* RECORDS SUPPLIED
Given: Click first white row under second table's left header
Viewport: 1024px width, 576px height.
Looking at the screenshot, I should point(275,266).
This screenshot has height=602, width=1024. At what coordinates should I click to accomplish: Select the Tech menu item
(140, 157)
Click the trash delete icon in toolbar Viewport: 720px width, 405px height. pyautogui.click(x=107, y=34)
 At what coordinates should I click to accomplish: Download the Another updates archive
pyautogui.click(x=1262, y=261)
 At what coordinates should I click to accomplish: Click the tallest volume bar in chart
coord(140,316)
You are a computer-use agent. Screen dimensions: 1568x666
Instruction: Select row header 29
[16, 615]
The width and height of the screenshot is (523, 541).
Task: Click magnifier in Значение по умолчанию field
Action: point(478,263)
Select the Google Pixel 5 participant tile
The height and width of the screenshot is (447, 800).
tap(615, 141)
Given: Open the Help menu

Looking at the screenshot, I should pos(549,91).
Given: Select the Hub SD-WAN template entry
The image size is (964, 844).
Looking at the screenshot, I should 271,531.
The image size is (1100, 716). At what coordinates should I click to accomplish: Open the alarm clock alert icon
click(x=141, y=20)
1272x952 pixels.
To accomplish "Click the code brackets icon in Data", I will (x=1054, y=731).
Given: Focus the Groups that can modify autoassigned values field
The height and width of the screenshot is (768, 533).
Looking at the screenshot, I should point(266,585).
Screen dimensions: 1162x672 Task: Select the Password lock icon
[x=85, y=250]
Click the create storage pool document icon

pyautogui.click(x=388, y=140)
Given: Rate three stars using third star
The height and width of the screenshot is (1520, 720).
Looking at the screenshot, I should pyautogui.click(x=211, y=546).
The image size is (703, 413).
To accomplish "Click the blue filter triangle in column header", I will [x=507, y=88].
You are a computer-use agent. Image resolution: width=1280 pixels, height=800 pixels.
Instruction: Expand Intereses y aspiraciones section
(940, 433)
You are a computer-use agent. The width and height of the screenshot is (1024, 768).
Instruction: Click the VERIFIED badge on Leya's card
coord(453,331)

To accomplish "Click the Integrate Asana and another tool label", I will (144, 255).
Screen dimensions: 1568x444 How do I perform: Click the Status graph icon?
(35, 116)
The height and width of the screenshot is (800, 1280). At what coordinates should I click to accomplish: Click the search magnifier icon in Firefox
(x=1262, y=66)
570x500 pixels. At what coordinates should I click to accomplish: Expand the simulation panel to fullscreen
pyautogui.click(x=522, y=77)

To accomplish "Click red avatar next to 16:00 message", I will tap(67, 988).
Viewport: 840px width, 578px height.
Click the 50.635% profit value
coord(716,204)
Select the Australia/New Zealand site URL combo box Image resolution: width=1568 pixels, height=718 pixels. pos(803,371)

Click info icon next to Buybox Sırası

* EXERCISE DESCRIPTION
Please reproduce all of the entries exactly as they stand.

* ANSWER BOX
Given: Click first white row under second table's left header
Viewport: 1024px width, 576px height.
Looking at the screenshot, I should point(275,266).
This screenshot has height=602, width=1024. At what coordinates should I click to accomplish: Select the Tech menu item
(140, 157)
Click the trash delete icon in toolbar Viewport: 720px width, 405px height. pyautogui.click(x=107, y=34)
 At what coordinates should I click to accomplish: Download the Another updates archive
pyautogui.click(x=1262, y=261)
 At what coordinates should I click to accomplish: Click the tallest volume bar in chart
coord(140,316)
You are a computer-use agent. Screen dimensions: 1568x666
Instruction: Select row header 29
[16, 615]
The width and height of the screenshot is (523, 541).
Task: Click magnifier in Значение по умолчанию field
Action: point(478,263)
Select the Google Pixel 5 participant tile
The height and width of the screenshot is (447, 800).
tap(615, 141)
Given: Open the Help menu

Looking at the screenshot, I should pos(549,91).
Given: Select the Hub SD-WAN template entry
The image size is (964, 844).
Looking at the screenshot, I should 271,531.
The image size is (1100, 716). At what coordinates should I click to accomplish: Open the alarm clock alert icon
click(x=141, y=20)
1272x952 pixels.
To accomplish "Click the code brackets icon in Data", I will (x=1054, y=731).
Given: Focus the Groups that can modify autoassigned values field
The height and width of the screenshot is (768, 533).
Looking at the screenshot, I should point(266,585).
Screen dimensions: 1162x672 Task: Select the Password lock icon
[x=85, y=250]
Click the create storage pool document icon

pyautogui.click(x=388, y=140)
Given: Rate three stars using third star
The height and width of the screenshot is (1520, 720).
Looking at the screenshot, I should pyautogui.click(x=211, y=546).
The image size is (703, 413).
To accomplish "Click the blue filter triangle in column header", I will [x=507, y=88].
You are a computer-use agent. Image resolution: width=1280 pixels, height=800 pixels.
Instruction: Expand Intereses y aspiraciones section
(940, 433)
You are a computer-use agent. The width and height of the screenshot is (1024, 768).
Instruction: Click the VERIFIED badge on Leya's card
coord(453,331)

To accomplish "Click the Integrate Asana and another tool label", I will (144, 255).
Screen dimensions: 1568x444 How do I perform: Click the Status graph icon?
(35, 116)
The height and width of the screenshot is (800, 1280). At what coordinates should I click to accomplish: Click the search magnifier icon in Firefox
(x=1262, y=66)
570x500 pixels. At what coordinates should I click to accomplish: Expand the simulation panel to fullscreen
pyautogui.click(x=522, y=77)

To accomplish "Click red avatar next to 16:00 message", I will tap(67, 988).
Viewport: 840px width, 578px height.
Click the 50.635% profit value
coord(716,204)
Select the Australia/New Zealand site URL combo box Image resolution: width=1568 pixels, height=718 pixels. pos(803,371)

Click info icon next to Buybox Sırası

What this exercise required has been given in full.